Protecting Selwyn’s biodiversity
by Ann van Engelen
Selwyn’s biodiversity includes native plants growing around lowland streams, wetlands on the margin of Te Waihora/Lake Ellesmere, pockets of bush in the foothills and large mosaics of vegetation in the high country.
The council’s biodiversity programmes are guided and empowered by legislation and policies as well as the Selwyn District Plan, which is currently being reviewed. As part of this review, a Biodiversity Working Group has been established, made up of key stakeholders and landowners with an active interest in the protection of ecosystems and indigenous biodiversity.
“The Canterbury Plains now contains less than .05 per cent of original native plant species as a result of human colonisation,” says council biodiversity coordinator Andrew Spanton.
“We need to value, protect and manage our ecological legacy; otherwise it will be lost.
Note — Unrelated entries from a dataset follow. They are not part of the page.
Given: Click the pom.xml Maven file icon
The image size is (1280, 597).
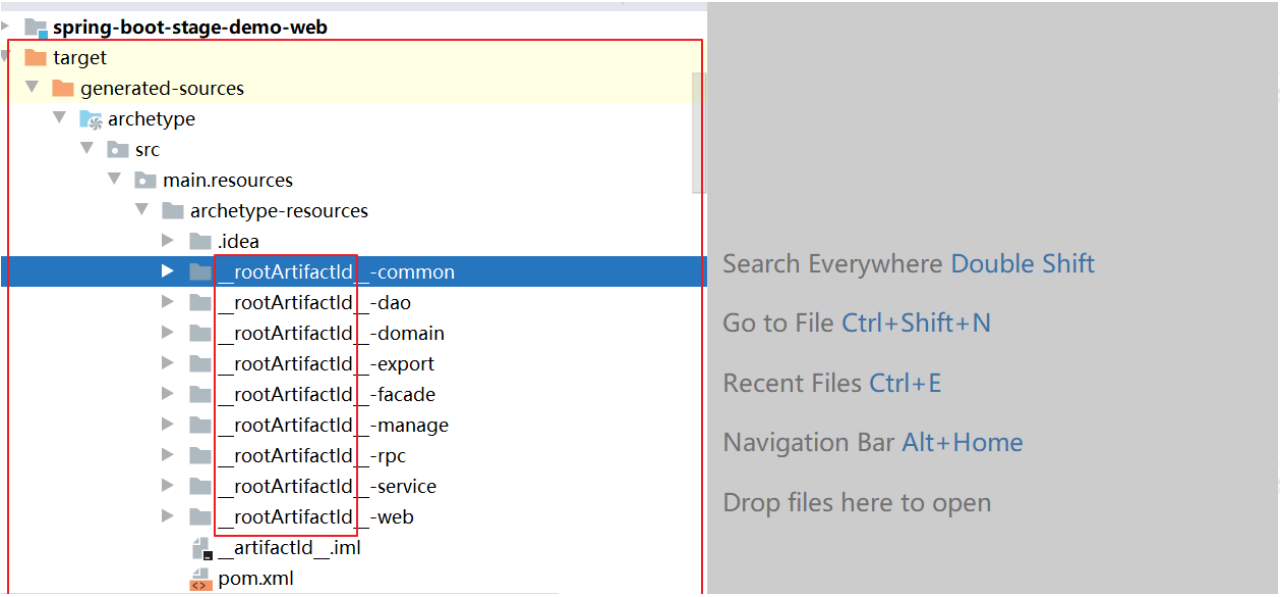Looking at the screenshot, I should tap(201, 579).
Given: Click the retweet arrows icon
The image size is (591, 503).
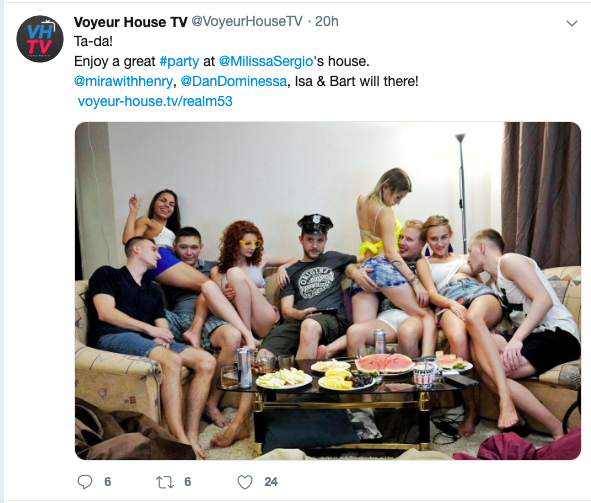Looking at the screenshot, I should 165,482.
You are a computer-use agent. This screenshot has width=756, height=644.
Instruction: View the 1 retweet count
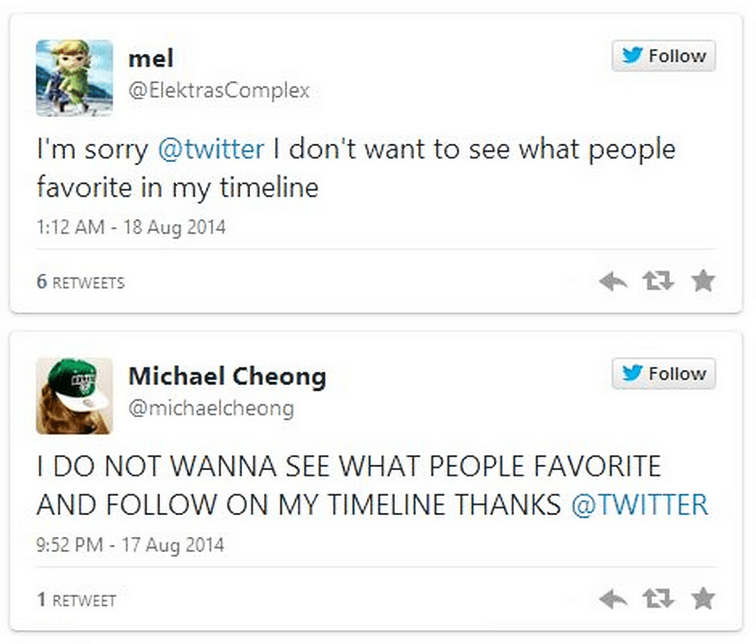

Our priority is the protection of existing biodiversity — particularly native plants. Indigenous biodiversity is generally considered more important than planted biodiversity as it contains the original assemblage of plants, insects and soil biota.”
Mr Spanton works with landowners, community groups, local and central government agencies and other stakeholders to protect and restore indigenous biodiversity. A major part of his role is to run the council’s Significant Natural Area programme. The programme assists landowners with funding and advice and supports the continued identification and protection of on-farm biodiversity.
“I also help landowners with native plant restoration sites across the district. It has been great to see so many restoration sites developed during the last decade and it is good to support our community in this important work.”
The council’s Selwyn Natural Environment Fund supports this work. For more information go to selwyn.govt.nz and search natural environment fund. Applications for the contestable fund close on the last Friday in May each year.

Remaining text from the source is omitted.